Trust was traditionally associated with an emotion or a feeling, but individuals and businesses are increasingly putting their trust in technology.
This has in part been facilitated by internet banking, mobile applications and even the technology features in driverless cars and even trains.
A trend that has been exacerbated by the business and consumer shift to keyboard shopping and validation as opposed to grabbing a physical trolley and heading to a retail outlet.
“Brands are facing an enormous shift in the way they present themselves to the world. As influencers start to lose their impetus and customers becoming more discerning around quality, businesses must turn to data to help them better package and deliver their offerings,” states Clinton Scott, MD of TechSoft International.
“The data gathered from a variety of credible sources can be invaluable for planning, understanding customer behaviour, and even tackling challenges from supply chain disruption effects to identifying the financial impact of the current crisis.”
Collecting data about customers in real-time provides businesses with the ability to be proactive in anticipating their needs which is in line with the increasing expectation of instant gratification. Customers are more likely to share their grievances online with the expectation of an instant response from suppliers and service providers than to praise them.
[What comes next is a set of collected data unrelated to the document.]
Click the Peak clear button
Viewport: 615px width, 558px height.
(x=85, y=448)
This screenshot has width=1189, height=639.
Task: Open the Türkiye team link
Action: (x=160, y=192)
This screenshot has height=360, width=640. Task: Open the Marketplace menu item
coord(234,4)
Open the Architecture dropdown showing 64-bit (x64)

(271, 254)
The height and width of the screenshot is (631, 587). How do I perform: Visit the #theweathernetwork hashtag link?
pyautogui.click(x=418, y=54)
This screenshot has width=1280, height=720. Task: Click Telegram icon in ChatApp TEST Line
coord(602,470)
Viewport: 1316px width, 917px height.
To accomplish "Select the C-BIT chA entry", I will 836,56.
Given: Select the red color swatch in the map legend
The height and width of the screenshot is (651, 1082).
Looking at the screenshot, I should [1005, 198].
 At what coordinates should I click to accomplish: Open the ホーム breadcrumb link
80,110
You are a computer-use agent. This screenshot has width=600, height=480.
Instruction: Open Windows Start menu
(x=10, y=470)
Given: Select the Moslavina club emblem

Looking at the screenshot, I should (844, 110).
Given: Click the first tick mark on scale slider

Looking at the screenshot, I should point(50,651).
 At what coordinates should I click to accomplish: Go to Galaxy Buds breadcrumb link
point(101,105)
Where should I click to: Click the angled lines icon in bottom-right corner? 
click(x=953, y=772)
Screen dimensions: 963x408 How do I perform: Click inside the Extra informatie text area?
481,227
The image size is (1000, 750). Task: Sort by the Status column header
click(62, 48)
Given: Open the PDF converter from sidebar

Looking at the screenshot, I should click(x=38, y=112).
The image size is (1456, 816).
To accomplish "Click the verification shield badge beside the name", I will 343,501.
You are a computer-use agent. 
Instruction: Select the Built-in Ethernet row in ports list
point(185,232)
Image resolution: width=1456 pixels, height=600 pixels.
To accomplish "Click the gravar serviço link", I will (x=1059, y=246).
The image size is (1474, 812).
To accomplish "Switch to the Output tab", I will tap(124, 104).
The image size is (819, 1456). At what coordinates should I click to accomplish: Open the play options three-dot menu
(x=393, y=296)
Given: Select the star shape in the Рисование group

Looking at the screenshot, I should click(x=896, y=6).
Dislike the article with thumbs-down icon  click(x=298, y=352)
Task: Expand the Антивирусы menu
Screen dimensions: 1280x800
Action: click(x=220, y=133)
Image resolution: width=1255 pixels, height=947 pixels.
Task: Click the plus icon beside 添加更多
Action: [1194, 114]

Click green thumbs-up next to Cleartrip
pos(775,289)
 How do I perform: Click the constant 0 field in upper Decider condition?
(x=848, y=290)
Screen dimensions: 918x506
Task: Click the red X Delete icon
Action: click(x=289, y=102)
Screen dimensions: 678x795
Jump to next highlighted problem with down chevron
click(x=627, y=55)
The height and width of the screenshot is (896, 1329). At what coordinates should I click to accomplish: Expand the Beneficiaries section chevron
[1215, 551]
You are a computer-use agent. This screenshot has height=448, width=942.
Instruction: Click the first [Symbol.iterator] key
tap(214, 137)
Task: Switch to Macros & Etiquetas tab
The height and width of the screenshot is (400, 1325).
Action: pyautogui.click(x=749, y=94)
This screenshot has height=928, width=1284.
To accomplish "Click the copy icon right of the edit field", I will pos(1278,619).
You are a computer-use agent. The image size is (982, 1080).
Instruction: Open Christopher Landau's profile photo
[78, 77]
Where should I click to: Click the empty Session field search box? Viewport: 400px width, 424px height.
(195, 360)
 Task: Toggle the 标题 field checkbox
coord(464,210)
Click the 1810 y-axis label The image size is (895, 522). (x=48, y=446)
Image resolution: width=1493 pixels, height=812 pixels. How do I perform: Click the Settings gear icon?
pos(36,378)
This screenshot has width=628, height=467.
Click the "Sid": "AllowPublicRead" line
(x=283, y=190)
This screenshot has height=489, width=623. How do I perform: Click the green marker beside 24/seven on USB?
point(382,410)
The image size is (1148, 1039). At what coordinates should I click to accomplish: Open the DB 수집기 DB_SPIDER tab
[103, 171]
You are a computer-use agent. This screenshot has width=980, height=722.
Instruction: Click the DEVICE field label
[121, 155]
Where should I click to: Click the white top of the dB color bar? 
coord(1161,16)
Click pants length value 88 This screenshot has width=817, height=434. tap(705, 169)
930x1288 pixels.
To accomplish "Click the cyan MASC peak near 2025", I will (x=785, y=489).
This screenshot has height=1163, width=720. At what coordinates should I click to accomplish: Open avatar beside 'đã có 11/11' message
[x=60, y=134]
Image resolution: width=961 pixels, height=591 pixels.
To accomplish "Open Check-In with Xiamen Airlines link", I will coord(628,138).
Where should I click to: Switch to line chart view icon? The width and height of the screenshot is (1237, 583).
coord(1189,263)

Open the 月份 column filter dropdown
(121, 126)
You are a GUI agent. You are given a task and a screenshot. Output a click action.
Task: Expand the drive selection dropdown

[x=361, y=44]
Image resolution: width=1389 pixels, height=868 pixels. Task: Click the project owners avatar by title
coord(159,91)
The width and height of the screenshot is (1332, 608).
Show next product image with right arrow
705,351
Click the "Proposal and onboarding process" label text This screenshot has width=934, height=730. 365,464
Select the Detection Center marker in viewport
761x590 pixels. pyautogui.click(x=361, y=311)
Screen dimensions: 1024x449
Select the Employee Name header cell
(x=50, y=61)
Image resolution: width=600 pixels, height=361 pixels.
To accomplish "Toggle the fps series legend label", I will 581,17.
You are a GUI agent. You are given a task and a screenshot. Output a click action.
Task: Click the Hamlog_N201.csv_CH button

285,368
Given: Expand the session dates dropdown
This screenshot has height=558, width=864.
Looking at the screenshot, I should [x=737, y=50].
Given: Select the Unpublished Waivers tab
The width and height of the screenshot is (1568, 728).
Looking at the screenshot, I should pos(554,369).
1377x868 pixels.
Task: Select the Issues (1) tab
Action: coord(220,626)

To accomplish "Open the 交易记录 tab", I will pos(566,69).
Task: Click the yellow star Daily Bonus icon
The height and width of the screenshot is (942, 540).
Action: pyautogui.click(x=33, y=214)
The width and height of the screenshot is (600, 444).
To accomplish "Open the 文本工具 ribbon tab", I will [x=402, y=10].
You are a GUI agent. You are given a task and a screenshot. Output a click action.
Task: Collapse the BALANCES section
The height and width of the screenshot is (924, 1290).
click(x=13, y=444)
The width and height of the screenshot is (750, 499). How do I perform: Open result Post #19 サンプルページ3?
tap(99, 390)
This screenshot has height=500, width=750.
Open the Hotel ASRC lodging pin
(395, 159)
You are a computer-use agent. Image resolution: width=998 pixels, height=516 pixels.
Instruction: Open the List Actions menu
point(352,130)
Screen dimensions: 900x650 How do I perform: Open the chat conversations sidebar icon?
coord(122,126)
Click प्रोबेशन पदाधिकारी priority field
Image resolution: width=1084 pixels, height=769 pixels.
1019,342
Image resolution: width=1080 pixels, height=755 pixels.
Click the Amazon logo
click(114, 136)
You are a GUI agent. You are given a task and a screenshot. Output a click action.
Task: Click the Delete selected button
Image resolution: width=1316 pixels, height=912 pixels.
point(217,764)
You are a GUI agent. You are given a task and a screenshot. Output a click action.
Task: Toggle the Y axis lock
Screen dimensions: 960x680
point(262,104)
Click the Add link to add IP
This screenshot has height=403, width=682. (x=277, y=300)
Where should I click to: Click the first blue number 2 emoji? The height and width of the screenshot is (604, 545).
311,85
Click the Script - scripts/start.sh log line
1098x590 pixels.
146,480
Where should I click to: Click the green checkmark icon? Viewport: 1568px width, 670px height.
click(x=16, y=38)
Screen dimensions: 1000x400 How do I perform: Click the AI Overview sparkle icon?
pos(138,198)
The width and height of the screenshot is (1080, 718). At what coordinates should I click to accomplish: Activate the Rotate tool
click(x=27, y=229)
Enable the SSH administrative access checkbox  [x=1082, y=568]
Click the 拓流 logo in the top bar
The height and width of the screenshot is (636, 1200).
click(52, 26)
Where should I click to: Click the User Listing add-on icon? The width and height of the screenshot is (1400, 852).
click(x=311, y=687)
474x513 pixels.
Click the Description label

Considering the vast volumes of data in the world, traditional methods of data analysis just won’t cut it anymore, and companies will struggle to achieve the desired results.
“It is all about being able to help your customer anticipate their next move on their behalf. It sounds like science fiction, but if you leverage the right datasets and know which ones you need to interoperate with your sales engine, you get closer to the customer’s buying truth. Admittedly, a lot of customers are still pursuing a path towards data unification, data analysis must be integral to the business strategy,” adds Scott.
But there are still challenges as data for data sake is just data and many businesses still need to manage, analyse, and rationalise huge siloes of data and marry these to communication channels that make datasets accessible regardless of their location.
Smart businesses rely on platforms that support their end-to-end analytics lifecycle while providing enterprise security and governance. As an example, TechSoft used the TIBCO Data Science software to help its clients innovate and solve complex problems faster and ensure predictive findings quickly turn into optimal outcomes. Good data tools are gold – especially if they offer predictability and insights.
“With a data tool, you can analyse, continuously query, and act on the data derived from an IoT environment as well as streaming data sets from different sources, at lightning-fast speeds. Speed to information is critically important for brands. This is especially for those that can take real-time operations and analytics to the next level, through the delivery of pertinent information to intelligent applications. Deploy these quickly and hook them into action-based models that refine and influence decision-making and models, all without extra overhead.
“”In the absence of a data science team, a data science platform easily operated and driven by citizen data scientists, will help your teams and users to deliver on their work, create insights in the same platform, and then share their knowledge.
“When a brand needs to expand past sales and into securing customer loyalty, the need to move beyond your own data becomes crucial. By expanding beyond their own data, organisations that seek and secure new information and external datasets can create converged analytics which unlocks hidden value for the company and its customers.
“Predictive analytics is an invaluable tool that is set to enable you to seize not only the moment but also anticipate the next– even before your customer does. Opening the way for loyalty and not just sales.